Le mandat de la division d’appel

[8] Dans Canada (Procureur général) c. Jean, 2015 CAF 242, la Cour d’appel fédérale a statué que, lorsque la division d’appel entend des appels en vertu du paragraphe 58(1) de la Loi sur le ministère de l’Emploi et du Développement social (LMEDS), le mandat de la division d’appel lui est conféré par les articles 55 à 69 de cette loi.

[9] La division d’appel agit à titre de tribunal administratif d’appel eu égard aux décisions rendues par la division générale et n’exerce pas un pouvoir de surveillance de la nature de celui qu’exerce une cour supérieure.

[10] En conséquence, à moins que la division générale n'ait pas observé un principe de justice naturelle, qu'elle ait erré en droit ou qu'elle ait fondé sa décision sur une conclusion de fait erronée, tirée de façon abusive ou arbitraire ou sans tenir compte des éléments portés à sa connaissance, le Tribunal doit rejeter l'appel.

Observations

[11] La Commission souligne que les tribunaux ont toujours statué qu’un salaire insuffisant ne constitue pas un motif valable. Les facteurs énumérés par la division générale, tels qu’ils sont énoncés ci-après, ne constituent pas un motif valable.

[12] La prestataire ne conteste pas qu’elle a quitté volontairement son emploi. Sa position est résumée avec précision dans le dernier paragraphe de son argumentation, où elle déclare ce qui suit :

[Traduction]

En conclusion, je tiens à reconnaître que j’ai exploré toutes les avenues pour que je puisse continuer de vivre en Alberta.
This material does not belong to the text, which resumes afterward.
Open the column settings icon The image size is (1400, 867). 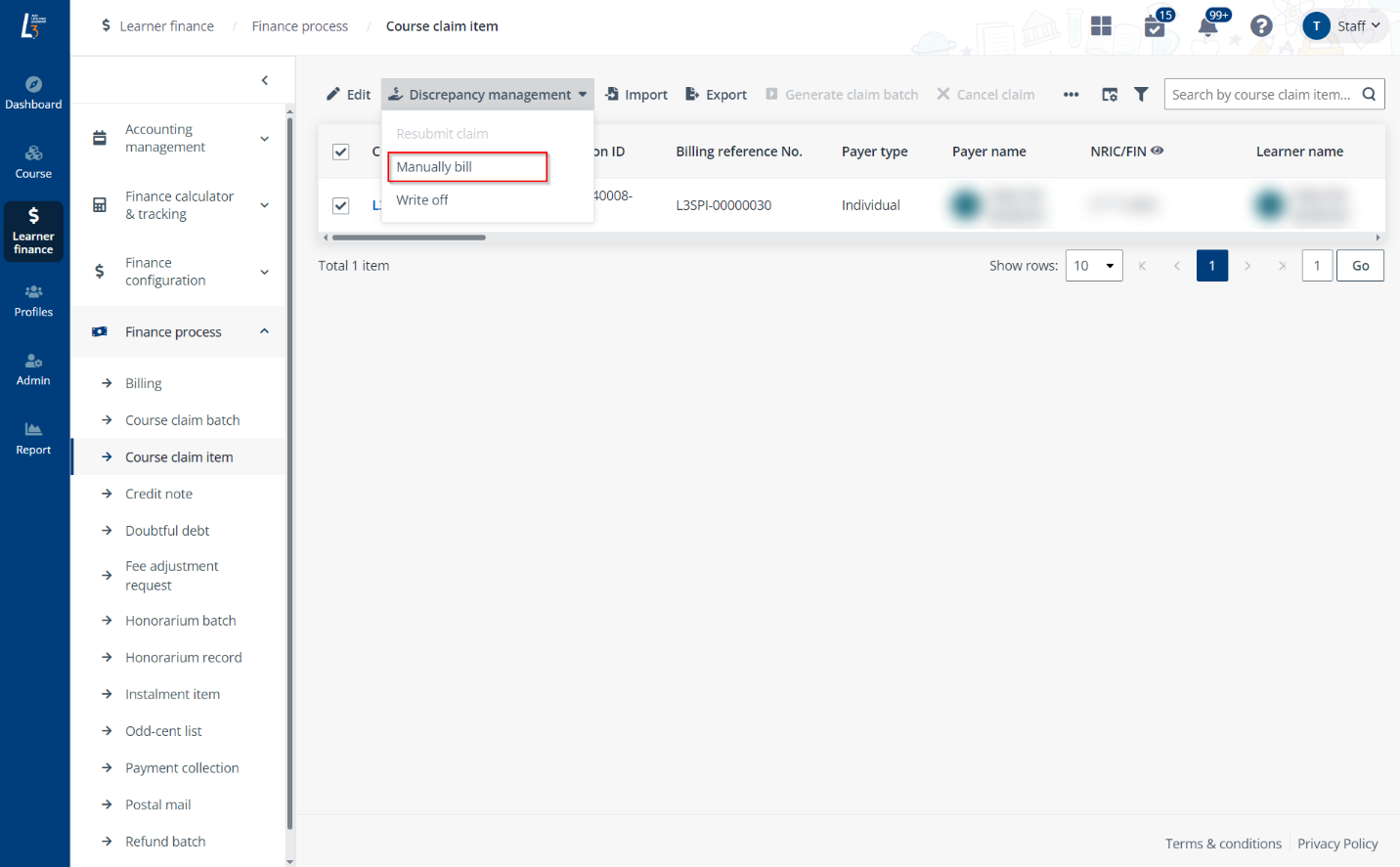point(1110,95)
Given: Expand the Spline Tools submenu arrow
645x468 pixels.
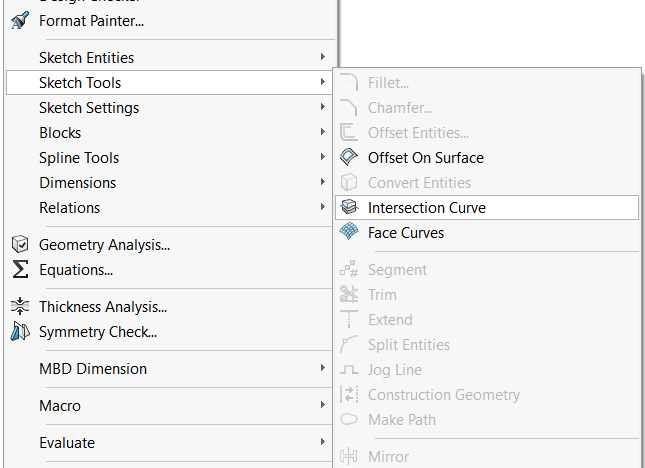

Je suis resté année après année parce que je ne suis pas du genre à abandonner, mais je sais aussi quand prendre des décisions intelligentes et être réaliste. Je n’allais pas recevoir d’autres augmentations d’échelon de ma rémunération et le loyer ne devenait pas moins cher. Je tiens également à souligner que je comprends qu’une personne puisse être refusée dans plusieurs circonstances, car l’assurance-emploi ne devrait pas avoir à assumer les coûts d’une personne qui quitte son emploi, mais j’ai expliqué en détail pourquoi je n’avais d’autre choix que de présenter une demande à cet égard. J’ai choisi de m’installer au X, car c’était la décision la plus raisonnable, la plus pratique et la plus saine sur le plan financier pour que je puisse aller de l’avant et avoir la capacité de gagner ma vie.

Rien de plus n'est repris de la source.